Unnamed: 0_level_0,0
False,Unnamed: 1_level_1
GDP (current US$),1.0
GDP per capita (current US$),0.999825
"GNI, Atlas method (current US$)",0.989124
"GNI per capita, Atlas method (current US$)",0.98912
Electric power consumption (kWh per capita),0.963015
"School enrollment, secondary (% gross)",0.935889
"Water productivity, total (constant 2015 US$ GDP per cubic meter of total freshwater withdrawal)",0.930573
"Life expectancy at birth, total (years)",0.922684
"Population, total",0.916887
"Immunization, measles (% of children ages 12-23 months)",0.868245


In [117]:
# I will drop some indicators because they also one another type of GDP or another method of GDP calculation

data_filled.drop(['GDP per capita (current US$)',
                  'GNI, Atlas method (current US$)',
                  "GNI per capita, Atlas method (current US$)"], axis=1, inplace=True)

#### 4. Modeling

In [118]:
# Separate data

X_data = data_filled.drop('GDP (current US$)', axis=1)
y_data = data_filled['GDP (current US$)']

In [137]:
# Split into train and test data.

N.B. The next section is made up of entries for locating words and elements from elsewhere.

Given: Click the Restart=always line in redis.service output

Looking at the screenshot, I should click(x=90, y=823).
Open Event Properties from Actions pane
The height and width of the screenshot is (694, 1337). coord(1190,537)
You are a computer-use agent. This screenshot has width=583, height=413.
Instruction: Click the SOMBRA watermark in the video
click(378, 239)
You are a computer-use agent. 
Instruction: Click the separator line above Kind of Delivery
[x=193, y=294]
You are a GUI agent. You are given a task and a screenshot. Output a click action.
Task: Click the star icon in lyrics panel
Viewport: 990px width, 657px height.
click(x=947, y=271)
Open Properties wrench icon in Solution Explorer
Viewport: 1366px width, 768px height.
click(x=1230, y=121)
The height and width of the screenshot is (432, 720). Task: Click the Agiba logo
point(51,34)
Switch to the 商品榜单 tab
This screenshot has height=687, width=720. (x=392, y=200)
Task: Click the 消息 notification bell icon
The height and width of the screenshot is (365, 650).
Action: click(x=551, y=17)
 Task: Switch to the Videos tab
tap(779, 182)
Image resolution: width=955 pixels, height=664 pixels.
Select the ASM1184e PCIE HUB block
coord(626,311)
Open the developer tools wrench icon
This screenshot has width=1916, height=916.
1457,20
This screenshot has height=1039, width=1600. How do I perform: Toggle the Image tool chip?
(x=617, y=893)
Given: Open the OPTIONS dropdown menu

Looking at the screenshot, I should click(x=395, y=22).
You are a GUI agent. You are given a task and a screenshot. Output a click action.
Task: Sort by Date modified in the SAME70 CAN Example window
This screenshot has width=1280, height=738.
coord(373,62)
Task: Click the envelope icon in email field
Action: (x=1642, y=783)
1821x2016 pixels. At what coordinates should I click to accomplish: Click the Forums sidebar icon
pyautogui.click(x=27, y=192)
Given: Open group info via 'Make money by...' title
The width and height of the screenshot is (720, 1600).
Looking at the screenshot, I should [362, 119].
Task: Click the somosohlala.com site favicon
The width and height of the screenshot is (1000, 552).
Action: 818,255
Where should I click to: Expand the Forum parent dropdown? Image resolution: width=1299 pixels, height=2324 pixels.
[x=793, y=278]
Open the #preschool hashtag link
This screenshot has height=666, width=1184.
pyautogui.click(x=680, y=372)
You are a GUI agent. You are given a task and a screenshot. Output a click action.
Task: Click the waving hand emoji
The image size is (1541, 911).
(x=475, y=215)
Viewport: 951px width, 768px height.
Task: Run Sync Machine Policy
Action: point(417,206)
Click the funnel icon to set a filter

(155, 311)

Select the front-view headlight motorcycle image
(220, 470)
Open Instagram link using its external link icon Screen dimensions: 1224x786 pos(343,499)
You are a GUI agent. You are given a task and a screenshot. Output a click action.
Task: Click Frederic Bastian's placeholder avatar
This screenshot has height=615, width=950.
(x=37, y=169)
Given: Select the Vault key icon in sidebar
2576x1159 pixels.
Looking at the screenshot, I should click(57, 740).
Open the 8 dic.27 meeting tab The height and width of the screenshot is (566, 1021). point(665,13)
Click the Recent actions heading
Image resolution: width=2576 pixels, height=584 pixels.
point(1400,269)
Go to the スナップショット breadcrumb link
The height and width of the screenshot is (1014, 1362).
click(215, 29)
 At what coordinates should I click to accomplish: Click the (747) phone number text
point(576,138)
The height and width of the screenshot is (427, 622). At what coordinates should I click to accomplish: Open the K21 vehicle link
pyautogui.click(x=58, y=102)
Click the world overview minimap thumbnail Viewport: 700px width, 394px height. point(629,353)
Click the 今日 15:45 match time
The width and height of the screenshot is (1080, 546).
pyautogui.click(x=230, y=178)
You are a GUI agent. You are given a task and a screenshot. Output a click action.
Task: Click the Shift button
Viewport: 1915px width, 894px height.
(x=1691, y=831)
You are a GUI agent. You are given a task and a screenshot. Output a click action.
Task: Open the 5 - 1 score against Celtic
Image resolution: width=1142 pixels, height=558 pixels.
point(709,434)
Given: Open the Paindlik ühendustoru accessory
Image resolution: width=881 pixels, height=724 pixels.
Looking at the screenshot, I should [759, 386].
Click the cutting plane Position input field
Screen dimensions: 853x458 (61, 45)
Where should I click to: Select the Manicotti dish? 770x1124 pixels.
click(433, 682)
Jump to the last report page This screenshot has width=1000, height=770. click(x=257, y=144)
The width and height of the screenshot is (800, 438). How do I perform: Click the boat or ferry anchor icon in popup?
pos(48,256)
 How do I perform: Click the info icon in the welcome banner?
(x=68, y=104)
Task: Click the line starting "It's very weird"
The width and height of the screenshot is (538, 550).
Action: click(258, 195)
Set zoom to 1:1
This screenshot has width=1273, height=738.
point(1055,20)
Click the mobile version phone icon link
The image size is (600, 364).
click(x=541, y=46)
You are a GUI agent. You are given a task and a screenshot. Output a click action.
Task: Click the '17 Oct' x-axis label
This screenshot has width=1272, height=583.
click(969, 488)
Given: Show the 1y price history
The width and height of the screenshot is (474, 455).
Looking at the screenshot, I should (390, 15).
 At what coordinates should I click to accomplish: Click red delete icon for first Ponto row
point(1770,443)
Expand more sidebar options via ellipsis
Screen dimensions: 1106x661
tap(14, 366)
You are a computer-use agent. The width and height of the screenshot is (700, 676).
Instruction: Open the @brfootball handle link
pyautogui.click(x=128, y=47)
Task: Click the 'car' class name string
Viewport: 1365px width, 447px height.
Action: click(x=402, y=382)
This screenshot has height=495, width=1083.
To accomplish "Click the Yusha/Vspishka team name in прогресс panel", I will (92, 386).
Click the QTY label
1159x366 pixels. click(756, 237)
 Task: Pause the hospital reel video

We have a bit data and i deside to split 10% of data to test

X_train, X_test, y_train, y_test = train_test_split(X_data, y_data, test_size=0.1, random_state=73)

In [138]:
scaler = StandardScaler()
X_train_scaled = scaler.fit_transform(X_train)

In [139]:
# Training

model_linear = LinearRegression()
model_linear.fit(X_train_scaled,y_train)

LinearRegression()

In [140]:
# MSE and R2 score for train set

pred = model_linear.predict(X_train_scaled)
print(f'MSE: {mean_squared_error(y_train, pred)**0.5:.2f} US$')
print(f'R2 score: {r2_score(y_train, pred) * 100:.2f} %')

MSE: 145791199492.60 US$
R2 score: 99.44 %


In [141]:
X_test_scaled = scaler.fit_transform(X_test)

In [142]:
# Predict by test data

pred_test = model_linear.predict(X_test_scaled)

In [143]:
# MSE and R2 score for test set

print(f'MSE: {mean_squared_error(y_test, pred_test)**0.5:.2f} US$')
print(f'R2 score: {r2_score(y_test, pred_test) * 100:.2f} %')

MSE: 646346276369.70 US$
R2 score: 83.64 %


In [148]:
# I created DataFrame which shows difference between actual and predicted values for test data

diff = pd.DataFrame()
diff.index = y_test.index
diff['actual'] = y_test
diff['pred'] = pred_test
diff['diff'] = y_test - pred_test
diff['%'] = ((y_test - pred_test) / y_test)*100

diff

Unnamed: 0,actual,pred,diff,%
1998,4098363000000.0,3830711000000.0,267651700000.0,6.530698
1990,3132818000000.0,3125811000000.0,7006457000.0,0.223647
2020,5040108000000.0,3919184000000.0,1120924000000.0,22.240074
2004,4893116000000.0,4531223000000.0,361893100000.0,7.395963
2002,4182846000000.0,5018801000000.0,-835955400000.0,-19.985326
1972,318031300000.0,-272423300000.0,590454600000.0,185.659264


> In conclusion i can say there are too many factors which have strong correlation but we have a bit data to create a good model. We get higher difference because of filled Nans.